Salut d'Amour (Liebesgruß), Op. 12, is a musical work composed by Edward Elgar in 1888, originally written for violin and piano.

==History==

Elgar finished the piece in July 1888, when he was romantically involved with Caroline Alice Roberts, and he called it "Liebesgruss" ('Love's Greeting') because of Miss Roberts' fluency in German. On their engagement she had already presented him with a poem "The Wind at Dawn" which he set to music and, when he returned home to London on 22 September from a holiday at the house of his friend Dr. Charles Buck in Settle, he gave her Salut d'Amour as an engagement present.

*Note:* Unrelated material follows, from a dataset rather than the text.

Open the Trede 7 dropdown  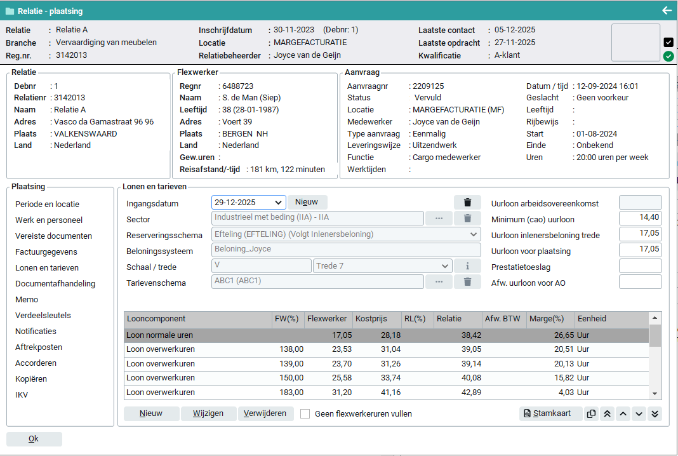click(x=443, y=266)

The dedication was in French: "à Carice". "Carice" was a combination of his wife's names Caroline Alice, and was the name to be given to their daughter born two years later.

It was published a year later by Schott & Co., a German publisher, with offices in Mainz, London, Paris and Brussels. The first published editions were for violin and piano, piano solo, cello and piano, and for small orchestra. Few copies were sold until Schott changed the title to "Salut d'Amour" with Liebesgruss as a sub-title, and the composer's name as 'Ed. Elgar'. The French title, Elgar realised, would help the work to be sold not only in France but in other European countries.

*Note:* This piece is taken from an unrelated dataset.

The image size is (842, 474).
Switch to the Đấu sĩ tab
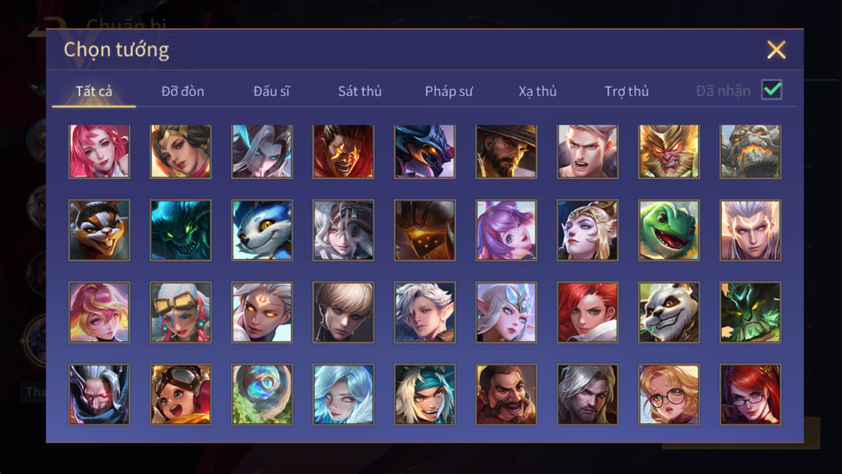coord(271,91)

The first public performance was of the orchestral version, at a Crystal Palace concert on 11 November 1889, conducted by August Manns. The first recording of that version was made in 1915 for The Gramophone Company with an orchestra conducted by the composer. As a violin-and-piano piece Salut d'Amour had been recorded for The Gramophone & Typewriter Ltd (predecessor to The Gramophone Company) as early as 1901 by Jacques Jacobs, leader/director of the Trocadero Restaurant orchestra. Auguste van Biene recorded a cello transcription in 1907.

==Legacy==

"Salut d'amour" is one of Elgar's best-known works and has inspired numerous arrangements for widely varying instrumental combinations. There are also versions with lyrics in different languages, for example the song "Woo thou, Sweet Music" with words by A. C. Bunten, and "Violer" (Pansies) in Swedish.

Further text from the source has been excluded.